* _Records shown_
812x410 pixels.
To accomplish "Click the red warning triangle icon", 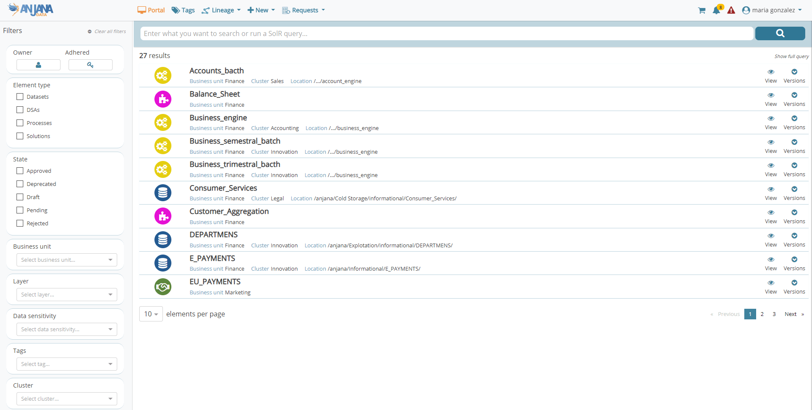I will tap(731, 11).
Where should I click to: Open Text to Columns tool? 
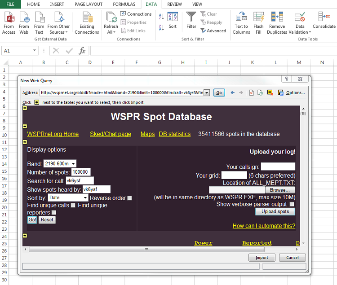[x=241, y=22]
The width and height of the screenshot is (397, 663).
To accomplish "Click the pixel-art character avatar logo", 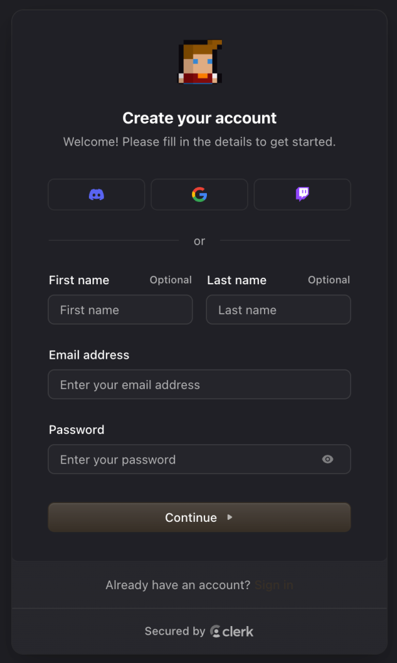I will coord(200,62).

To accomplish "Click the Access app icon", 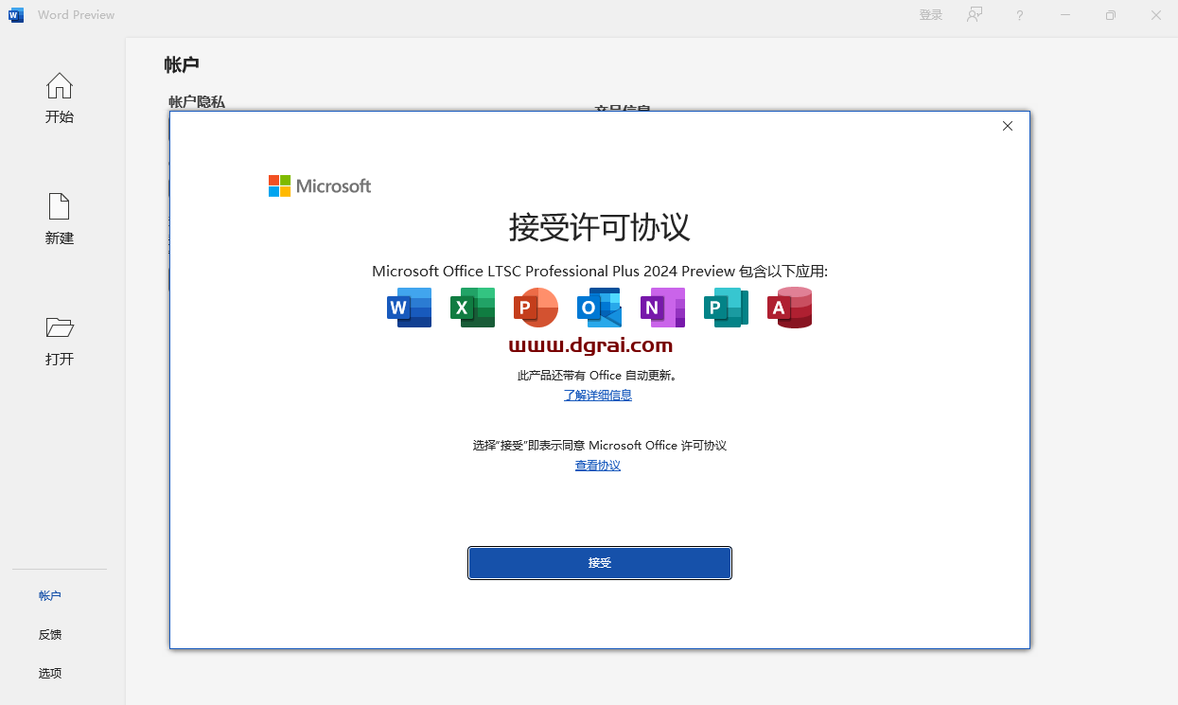I will pos(789,308).
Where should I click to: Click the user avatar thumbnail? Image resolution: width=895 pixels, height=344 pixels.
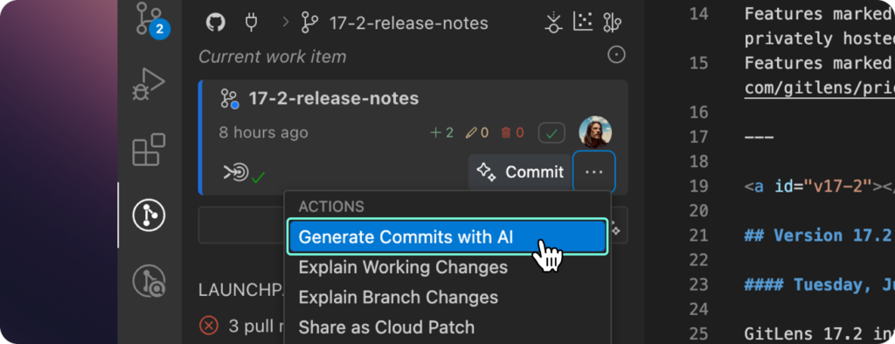[595, 132]
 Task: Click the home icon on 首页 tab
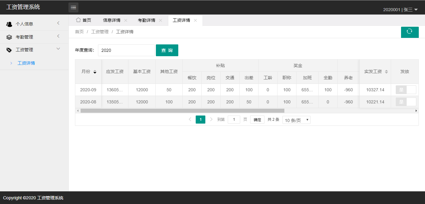[x=78, y=20]
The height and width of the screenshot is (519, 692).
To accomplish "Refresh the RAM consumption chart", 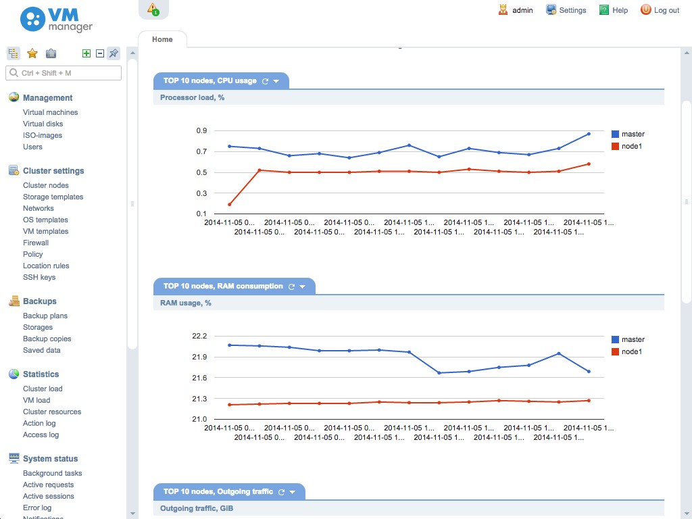I will (x=292, y=287).
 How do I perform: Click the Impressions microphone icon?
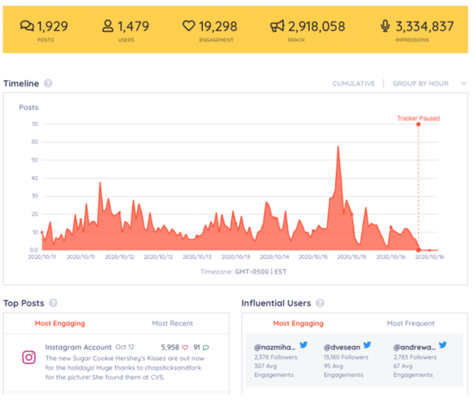[385, 27]
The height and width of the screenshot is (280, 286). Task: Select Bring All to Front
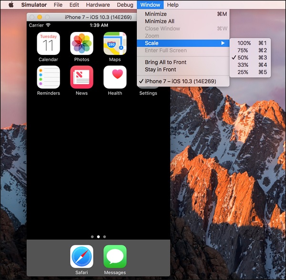coord(165,62)
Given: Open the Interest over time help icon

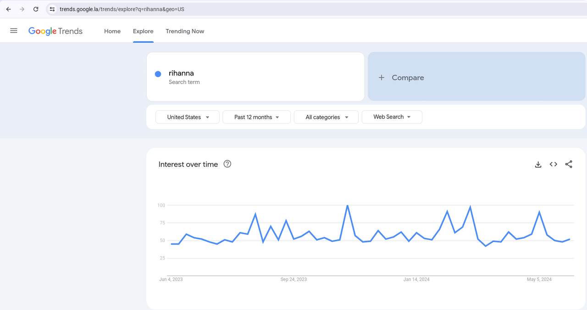Looking at the screenshot, I should 227,164.
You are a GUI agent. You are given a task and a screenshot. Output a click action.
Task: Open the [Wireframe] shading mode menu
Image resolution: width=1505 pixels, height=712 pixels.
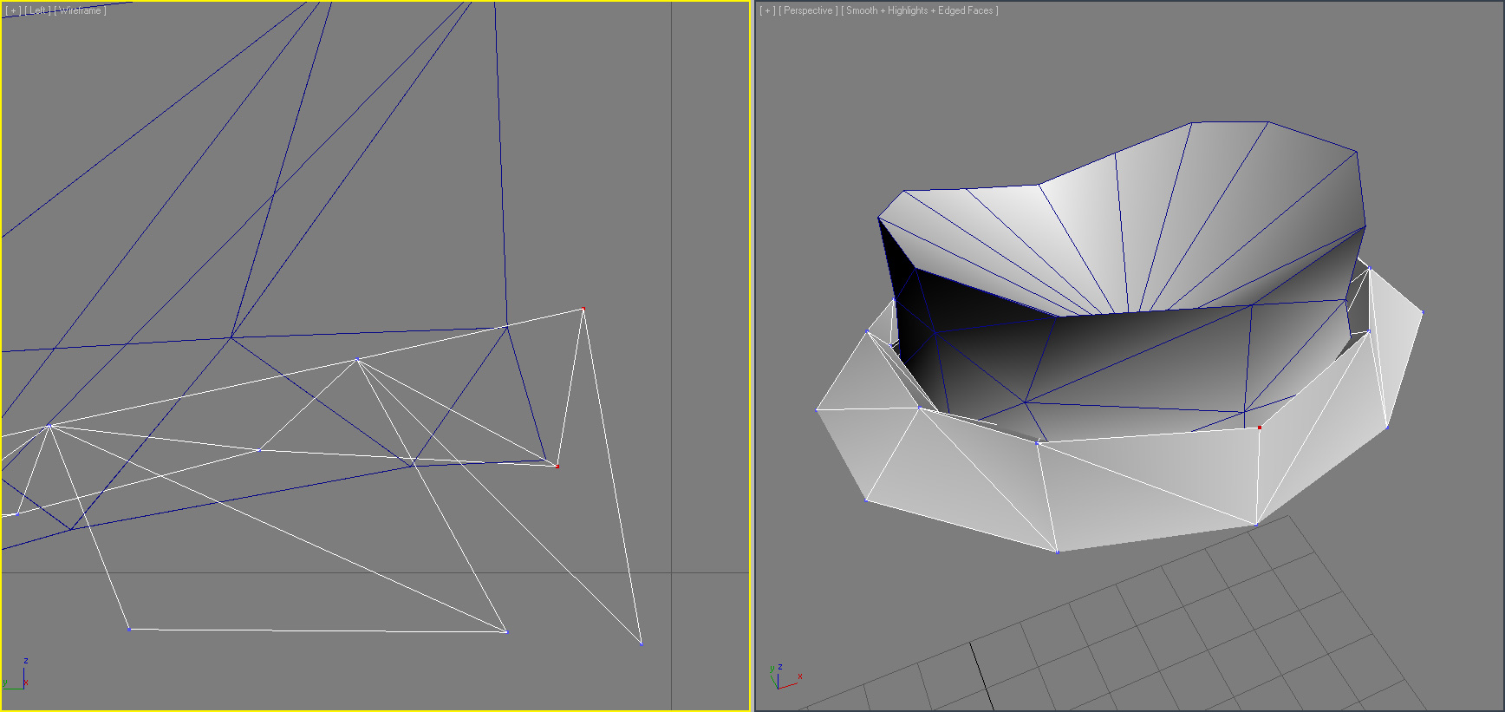pos(81,11)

* _Action item_
Give again exactly the lines from the one holding "Image resolution: width=1505" to the final line of the records, both ends included, and nothing more. Pictures do not belong in the copy.

* _Task answer_
Image resolution: width=1505 pixels, height=712 pixels.
pos(81,11)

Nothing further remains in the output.